::: Текст для работы :::

В 1976 году с одной группой экскурсантов мы и поехали в автобусе, который занарядил один ВПКашный космический завод. Большинство поехавших были работниками завода: инженеры, техники, рабочие. Люди доброжелательные, веселые, излишним знанием отечественной истории не отягощенные. Поехали погулять, попеть, попить, посмотреть. Была и группа писателей и архитекторов, которые хотели посетить малые города и исторические места Центральной России: Зарайск, Михайлов, Епифань, Боровск, Богородицк, Куликово поле, Козельск, Оптину пустынь.

Песен и вина у пассажиров было в избытке. Но была и любознательность. Вываливались гурьбой из автобуса, с почтением останавливались у памятников, с удивлением созерцали поистине грандиозный, но разрушенный храм в небольшом городишке Епифани, возведенный в честь погибших на Куликовом поле, ансамбль церквей и сооружений Боровска. Поразил Богородицкий дворец, построенный знаменитым зодчим Старовым, но он был совершенно пуст. Один из находящихся среди нас архитекторов забрался в какой-то кабинет и вынес целый рулон чертежей. “Я готовил их, я и забираю”. Не знаю, он ли их готовил, но дворец был безлик и опустошен. А ведь он прославлен и описан замечательным энциклопедистом, агрономом, целителем, журналистом, экономистом, писателем Андреем Тимофеевичем Болотовым. Это позднее я узнал о нем много любопытного, увидел 350 томиков-книжек, написанных его рукой, а тогда только подивился искусно возвышающемуся дворцу, через пруд от которого на противоположной стороне веером расходилось пять улиц. Вобщем, в каждом городке был какой-то возвышающий памятник, находящийся в полуразрушенном состоянии. Но это не производило впечатление на наших спутников, для них это было частью пейзажа, нашего образа жизни и системы. Они сердились на резкие отзывы о неблагополучии памятников, на оценки власти, которая запустила культуру, ведь их-то завод делал ракеты, лучшие в мире.

:::

→ Что нужно сделать:
1 > Перечислите все города и исторические места Центральной России, которые, согласно отрывку, хотела посетить группа писателей и архитекторов.
2 > Перепишите из отрывка фрагмент от слов «В 1976 году» до слов «Козельск, Оптину пустынь.» включительно.
3 > Объясните по отрывку, почему полуразрушенные памятники в городках не производили впечатления на спутников рассказчика.
Приведённые далее строки взяты из другого источника.

::: Исходные строки :::

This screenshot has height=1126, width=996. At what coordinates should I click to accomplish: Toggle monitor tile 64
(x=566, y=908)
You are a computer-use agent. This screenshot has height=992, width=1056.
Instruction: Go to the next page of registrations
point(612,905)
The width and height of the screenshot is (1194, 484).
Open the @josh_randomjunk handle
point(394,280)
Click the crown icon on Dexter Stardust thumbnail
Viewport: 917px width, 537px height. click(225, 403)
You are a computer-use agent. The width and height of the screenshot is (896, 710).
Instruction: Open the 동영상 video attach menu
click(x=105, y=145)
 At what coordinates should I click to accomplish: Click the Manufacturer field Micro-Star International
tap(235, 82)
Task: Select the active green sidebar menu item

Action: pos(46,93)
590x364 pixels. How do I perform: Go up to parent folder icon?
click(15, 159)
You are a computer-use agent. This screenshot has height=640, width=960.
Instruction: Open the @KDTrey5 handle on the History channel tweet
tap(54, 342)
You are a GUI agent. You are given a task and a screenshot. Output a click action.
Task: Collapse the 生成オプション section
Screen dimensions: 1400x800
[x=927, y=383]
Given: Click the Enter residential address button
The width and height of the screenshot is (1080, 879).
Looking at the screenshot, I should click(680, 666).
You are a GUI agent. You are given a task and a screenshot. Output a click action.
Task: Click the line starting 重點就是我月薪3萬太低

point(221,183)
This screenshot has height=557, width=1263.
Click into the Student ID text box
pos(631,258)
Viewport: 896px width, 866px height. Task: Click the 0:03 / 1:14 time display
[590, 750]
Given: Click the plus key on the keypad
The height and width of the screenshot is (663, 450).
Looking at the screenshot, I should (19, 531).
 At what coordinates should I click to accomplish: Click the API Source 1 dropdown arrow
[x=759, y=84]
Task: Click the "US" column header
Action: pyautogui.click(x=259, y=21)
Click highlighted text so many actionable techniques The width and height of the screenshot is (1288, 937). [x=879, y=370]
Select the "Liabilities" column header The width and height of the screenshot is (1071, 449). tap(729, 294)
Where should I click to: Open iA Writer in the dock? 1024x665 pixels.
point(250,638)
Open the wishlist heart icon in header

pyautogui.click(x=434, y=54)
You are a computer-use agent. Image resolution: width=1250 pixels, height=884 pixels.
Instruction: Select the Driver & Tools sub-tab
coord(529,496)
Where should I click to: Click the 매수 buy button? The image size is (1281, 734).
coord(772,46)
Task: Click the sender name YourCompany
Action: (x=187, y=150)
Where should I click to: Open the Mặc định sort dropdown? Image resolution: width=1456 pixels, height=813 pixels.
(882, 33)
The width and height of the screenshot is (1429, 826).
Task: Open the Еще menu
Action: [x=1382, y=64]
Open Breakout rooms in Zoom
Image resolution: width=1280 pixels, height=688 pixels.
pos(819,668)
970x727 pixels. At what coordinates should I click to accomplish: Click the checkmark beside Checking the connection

:::

→ Ответы к заданиям:
1 > Зарайск, Михайлов, Епифань, Боровск, Богородицк, Куликово поле, Козельск, Оптина пустынь.

2 >
В 1976 году с одной группой экскурсантов мы и поехали в автобусе, который занарядил один ВПКашный космический завод. Большинство поехавших были работниками завода: инженеры, техники, рабочие. Люди доброжелательные, веселые, излишним знанием отечественной истории не отягощенные. Поехали погулять, попеть, попить, посмотреть. Была и группа писателей и архитекторов, которые хотели посетить малые города и исторические места Центральной России: Зарайск, Михайлов, Епифань, Боровск, Богородицк, Куликово поле, Козельск, Оптину пустынь.

3 > Для спутников рассказчика разрушенные памятники были частью пейзажа, образа жизни и системы.